No romance O Quinze, de Rachel de Queiroz, quando desconfia que seu "namorado" Vicente tem um relacionamento com a filha de um de seus subordinados na fazenda, vem à tona todo o racismo da protagonista Conceição, uma postura que macula
definitivamente, aos olhos do leitor de hoje, a imagem da heroína generosa, culta, cheia de “ideias”.
“Que julgara ter sido ela quem lhe acordara o interesse
arisco e desdenhoso do coração!...
‘Uma cabra, uma cunha à-toa, de cabelo pixaim e dente
podre!...”
“A avó levantou os olhos:
- Eu já tinha ouvido dizer... Tolice de rapaz!

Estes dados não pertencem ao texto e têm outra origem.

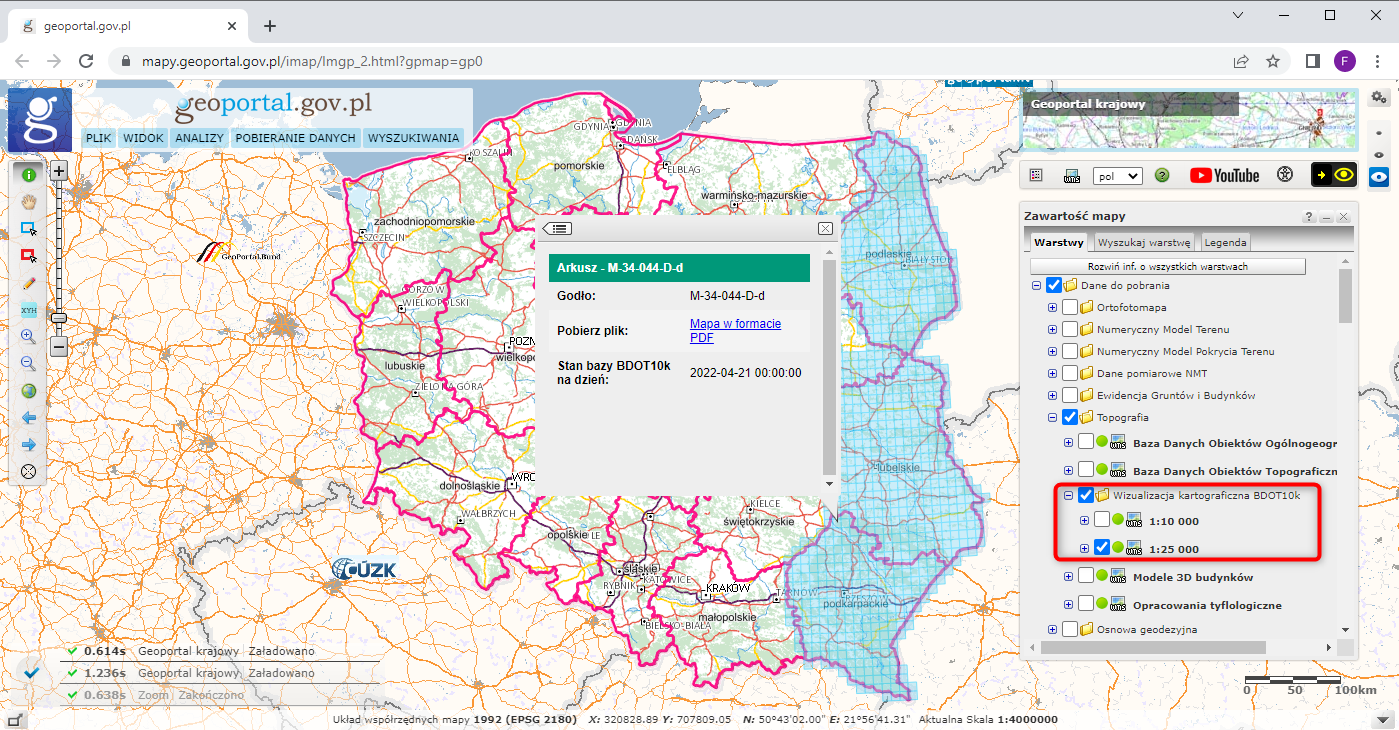
Task: Open the POBIERANIE DANYCH menu
Action: click(x=295, y=138)

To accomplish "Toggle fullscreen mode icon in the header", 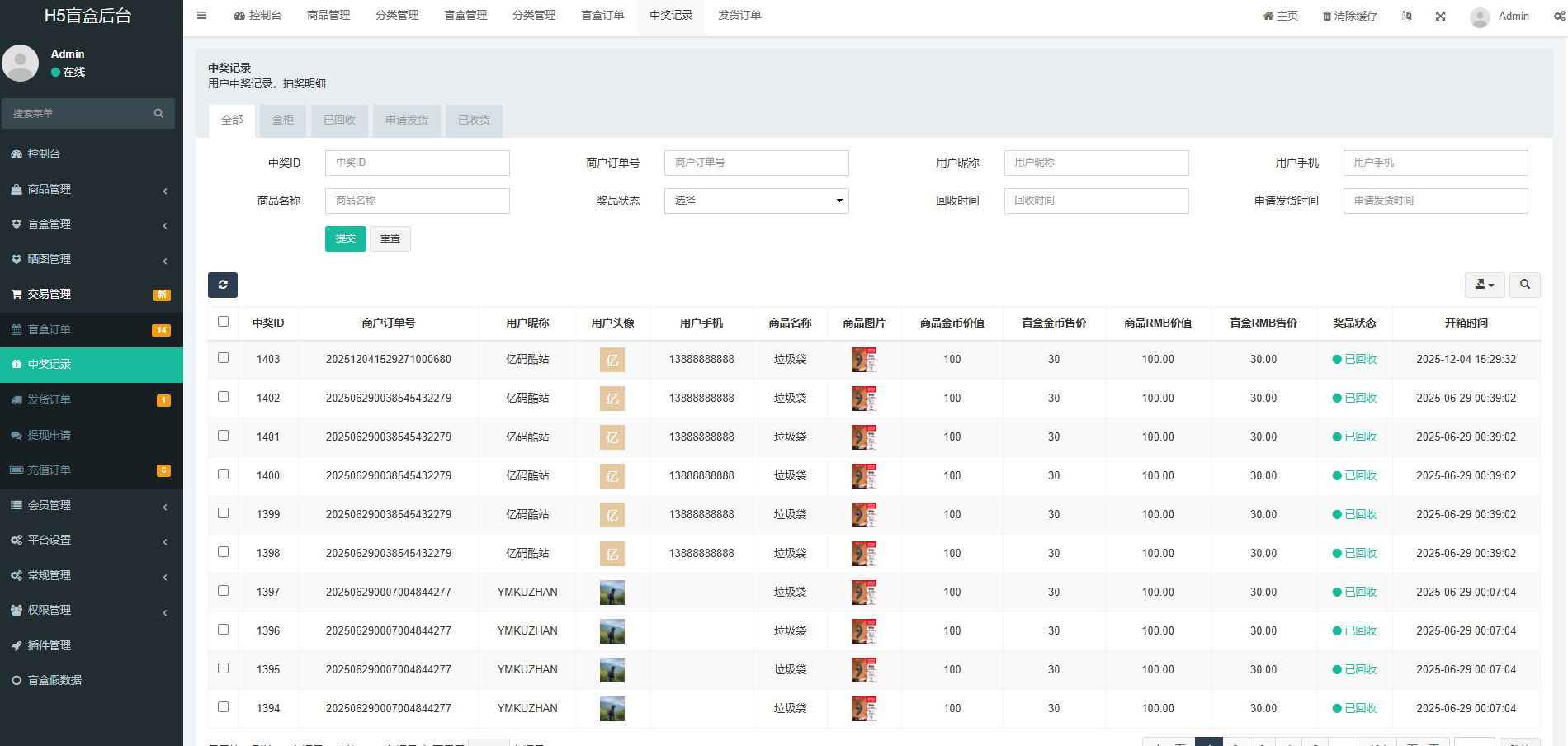I will point(1439,15).
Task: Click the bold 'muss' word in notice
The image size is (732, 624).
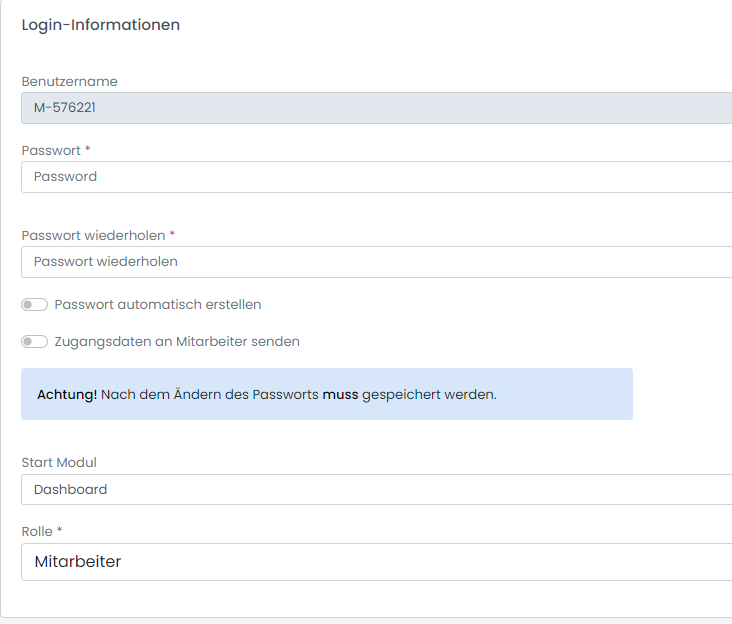Action: point(340,395)
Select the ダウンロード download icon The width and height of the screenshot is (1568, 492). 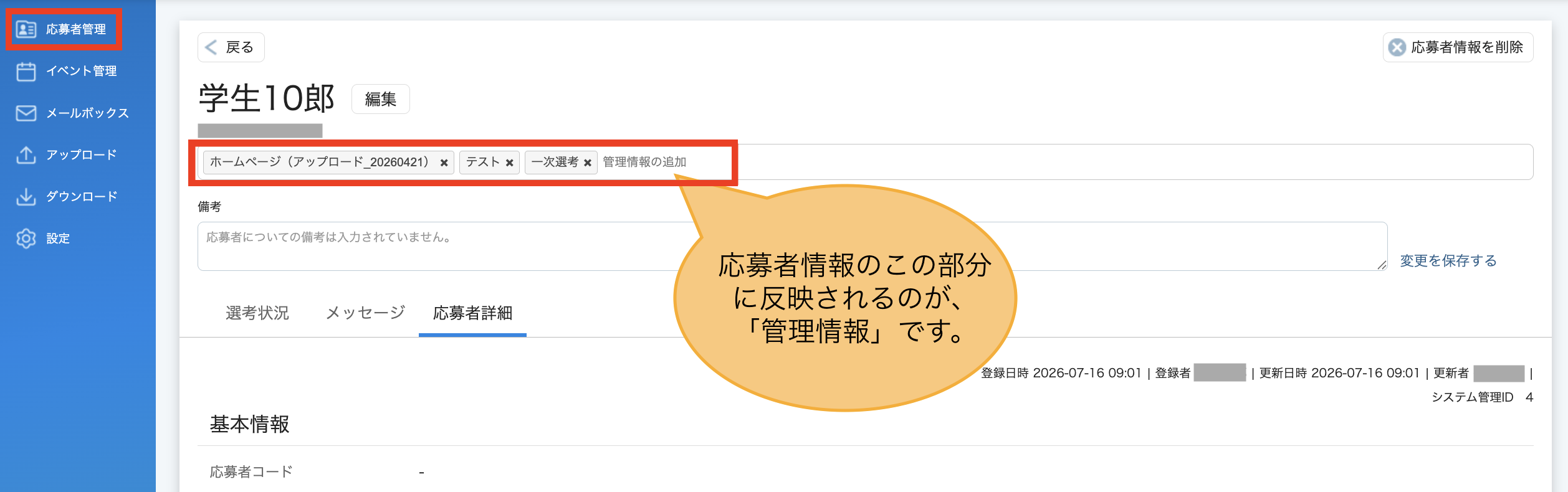click(26, 197)
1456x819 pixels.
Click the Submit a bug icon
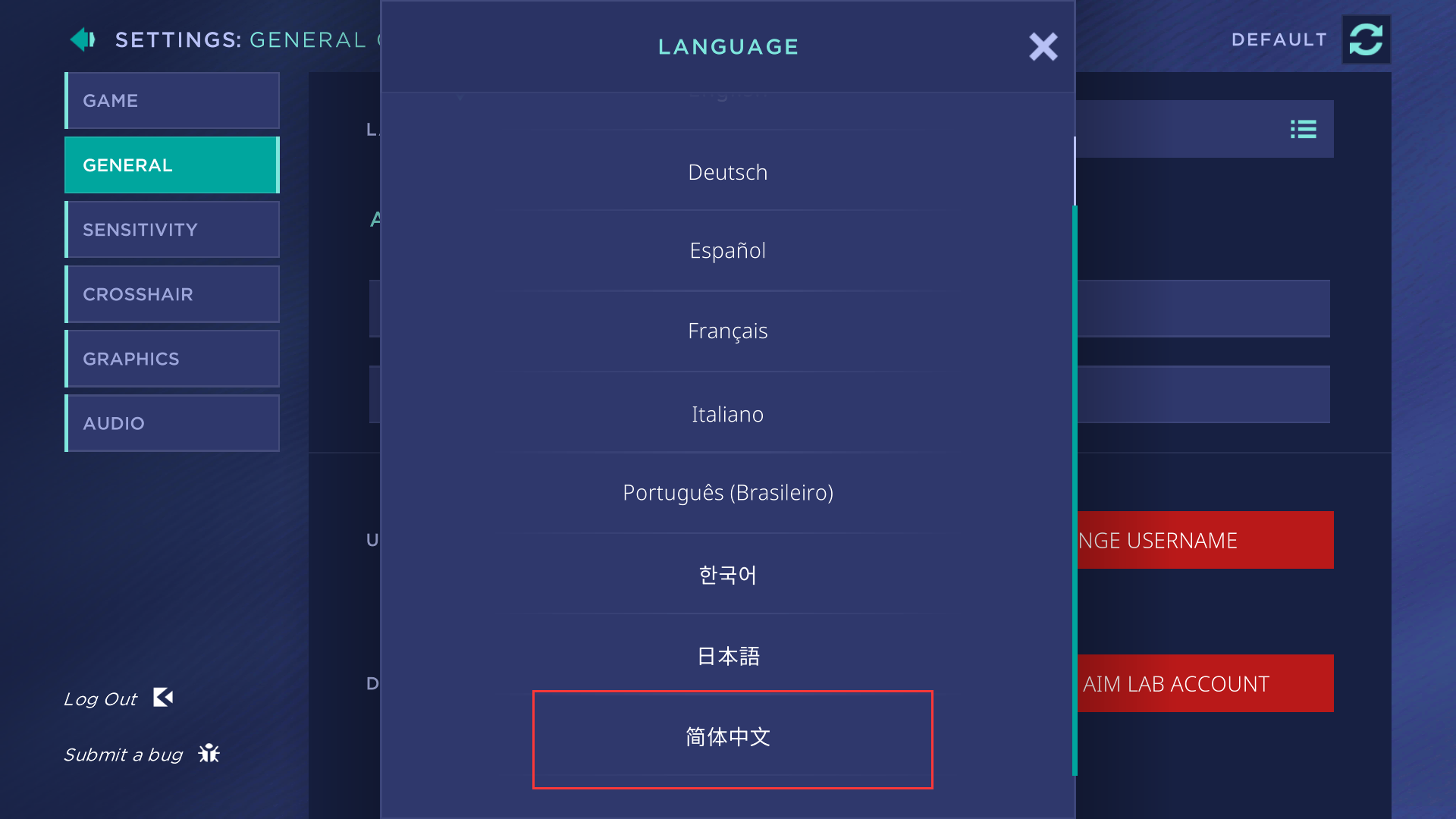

A moça exaltou-se, torcendo nervosamente os cabelos num
coque no alto da cabeça:
- Tolice, não senhora! Então Mãe Nácia acha uma tolice um
moço branco andar se sujando com negras?
Dona Inácia sorriu, conciliadora:
- Mas, minha filha, isso acontece com todos... Homem branco,
no sertão – sempre saem essas histórias... Além disso não é uma negra; é uma
caboclinha clara...”
Tal reação da personagem serve para ilustrar uma questão que
tem sido polêmica nos últimos anos: como lidar com o racismo presente nos
clássicos da literatura, em especial os que são distribuídos pelo governo
federal nas bibliotecas públicas e entram no currículo da educação básica?
A meu ver, casos como este,ou o de Monteiro Lobato (que era mesmo racista, na vida "civil"),
devem ser trabalhados pelo professor em sala de aula, sim, ao invés de serem
censurados ou atenuados. É uma oportunidade rica de discutir com os alunos o
que mudou (ou não) no comportamento da sociedade desde então. Ignorar o fato pode
fortalecer e perpetuar o racismo. Já empurrar para debaixo do tapete, em nome
de um “politicamente incorreto” hipócrita, é um crime contra a arte e a História.